Momento difícil no 2T19

A Ultrapar apresentou um resultado fraco no 2T19, com redução nas vendas e margens das principais controladas, fazendo com que o lucro consolidado ficasse expressivamente menor que no 2T18.  Havia uma perspectiva de retomada dos resultados no 2T19, principalmente na Ipiranga, que não se confirmou.  Agora esta expectativa positiva fica adiada para o segundo semestre, na revenda de combustíveis e nas outras controladas, que também não vem apresentando bons números.  Neste contexto mais desafiador, vamos rever nossas projeções da Ultrapar.

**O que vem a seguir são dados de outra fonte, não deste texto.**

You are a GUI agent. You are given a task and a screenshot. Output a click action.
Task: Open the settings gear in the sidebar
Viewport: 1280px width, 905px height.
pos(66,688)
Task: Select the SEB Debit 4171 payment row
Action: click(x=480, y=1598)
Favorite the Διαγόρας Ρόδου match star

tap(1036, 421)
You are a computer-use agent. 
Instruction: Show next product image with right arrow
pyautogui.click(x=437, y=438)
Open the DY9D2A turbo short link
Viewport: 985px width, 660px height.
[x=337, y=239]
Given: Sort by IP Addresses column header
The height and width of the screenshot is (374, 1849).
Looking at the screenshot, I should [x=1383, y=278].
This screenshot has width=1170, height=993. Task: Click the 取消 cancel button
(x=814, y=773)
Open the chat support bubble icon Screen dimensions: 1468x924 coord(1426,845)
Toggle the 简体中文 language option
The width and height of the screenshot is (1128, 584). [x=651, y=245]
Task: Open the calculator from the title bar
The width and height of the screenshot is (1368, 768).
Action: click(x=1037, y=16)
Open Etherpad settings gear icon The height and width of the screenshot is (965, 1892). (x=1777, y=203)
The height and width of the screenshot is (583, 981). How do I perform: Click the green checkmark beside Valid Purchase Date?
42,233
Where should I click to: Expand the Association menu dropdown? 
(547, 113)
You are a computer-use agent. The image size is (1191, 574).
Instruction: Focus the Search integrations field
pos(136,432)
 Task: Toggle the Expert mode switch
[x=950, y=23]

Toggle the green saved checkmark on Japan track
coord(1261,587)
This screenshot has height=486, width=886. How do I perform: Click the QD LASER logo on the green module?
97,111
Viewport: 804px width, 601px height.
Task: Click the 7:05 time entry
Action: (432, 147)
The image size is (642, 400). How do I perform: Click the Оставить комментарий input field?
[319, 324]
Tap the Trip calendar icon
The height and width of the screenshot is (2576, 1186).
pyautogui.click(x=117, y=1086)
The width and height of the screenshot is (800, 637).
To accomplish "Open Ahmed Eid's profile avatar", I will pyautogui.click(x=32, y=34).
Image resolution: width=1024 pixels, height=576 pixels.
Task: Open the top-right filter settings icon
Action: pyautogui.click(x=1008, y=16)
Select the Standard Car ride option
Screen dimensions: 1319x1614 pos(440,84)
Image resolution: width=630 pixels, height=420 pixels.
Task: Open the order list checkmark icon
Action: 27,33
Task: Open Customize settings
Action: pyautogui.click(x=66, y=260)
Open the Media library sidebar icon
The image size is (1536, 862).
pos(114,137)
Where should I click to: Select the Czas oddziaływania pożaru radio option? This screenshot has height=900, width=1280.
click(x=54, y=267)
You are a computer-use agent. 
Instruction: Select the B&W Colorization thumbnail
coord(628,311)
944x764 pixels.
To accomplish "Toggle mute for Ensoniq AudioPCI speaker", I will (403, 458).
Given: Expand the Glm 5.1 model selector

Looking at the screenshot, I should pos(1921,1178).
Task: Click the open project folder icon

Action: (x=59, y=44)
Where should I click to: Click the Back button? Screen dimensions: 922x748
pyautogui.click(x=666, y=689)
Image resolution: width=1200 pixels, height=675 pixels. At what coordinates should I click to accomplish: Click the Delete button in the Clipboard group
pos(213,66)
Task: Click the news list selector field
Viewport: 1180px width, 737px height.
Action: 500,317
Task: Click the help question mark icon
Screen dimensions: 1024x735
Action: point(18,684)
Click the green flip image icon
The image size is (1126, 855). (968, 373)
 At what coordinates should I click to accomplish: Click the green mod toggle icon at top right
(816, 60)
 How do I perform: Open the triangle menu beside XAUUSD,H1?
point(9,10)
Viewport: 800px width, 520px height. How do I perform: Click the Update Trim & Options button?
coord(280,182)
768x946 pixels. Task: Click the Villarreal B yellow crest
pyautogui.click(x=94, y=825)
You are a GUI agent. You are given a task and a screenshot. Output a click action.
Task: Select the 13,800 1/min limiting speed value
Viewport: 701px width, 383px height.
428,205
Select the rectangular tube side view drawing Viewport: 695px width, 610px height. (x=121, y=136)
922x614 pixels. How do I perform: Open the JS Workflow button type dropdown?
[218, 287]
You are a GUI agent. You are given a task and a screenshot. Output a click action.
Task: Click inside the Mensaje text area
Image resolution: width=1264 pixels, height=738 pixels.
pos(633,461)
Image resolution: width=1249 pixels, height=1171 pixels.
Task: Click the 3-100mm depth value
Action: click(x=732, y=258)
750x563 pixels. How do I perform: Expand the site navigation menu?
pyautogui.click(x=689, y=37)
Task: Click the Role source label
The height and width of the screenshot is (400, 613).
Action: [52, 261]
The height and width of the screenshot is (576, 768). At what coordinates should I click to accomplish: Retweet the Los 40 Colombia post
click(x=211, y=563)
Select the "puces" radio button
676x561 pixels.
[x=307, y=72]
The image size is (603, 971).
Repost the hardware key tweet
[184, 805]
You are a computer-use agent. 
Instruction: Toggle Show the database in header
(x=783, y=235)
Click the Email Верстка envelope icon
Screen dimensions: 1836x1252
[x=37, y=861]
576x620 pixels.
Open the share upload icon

  • Ipiranga: No 2T19, a empresa perdeu vendas (principalmente para o atacado) e rentabilidade.  No segundo semestre, as expectativas são de recuperação do volume com melhores margens.  O ambiente altamente competitivo no mercado nacional, impede uma recuperação mais rápida;
  • Ultragaz: No 1S19, houve redução das vendas, em função de problemas no suprimento e perdas de clientes.  Para o 2S19, com a queda nos preços do GLP, os volumes devem voltar a crescer;
  • Oxiteno:  A forte queda nos preços dos produtos petroquímicos, afetou muito os resultados do semestre.  As expectativas para o 2S19 são de melhoria das vendas e das margens.  A empresa continua buscando uma reestruturação dos custos, adequada à realidade de preços mais baixos;
  • Ultracargo: Uma provisão extraordinária e a redução na armazenagem de combustíveis, levaram a empresa ao prejuízo operacional no 2T19.  Para o segundo semestre, as perspectivas são de aumento no volume de armazenagem, com a entrada em operação de maiores capacidades nos portos de Santos e Itaqui, o que deve ter impactos positivos na rentabilidade;
  • Extrafarma: A persistência da ocorrência de EBITDA negativo continua preocupando.  No 3T19, deve ser encerrado o processo de depuração e concentração das lojas.  Continuará no 2S19 o foco na logística e a inauguração de um centro de Distribuição em São Paulo, vai contribuir para reduzir estes custos.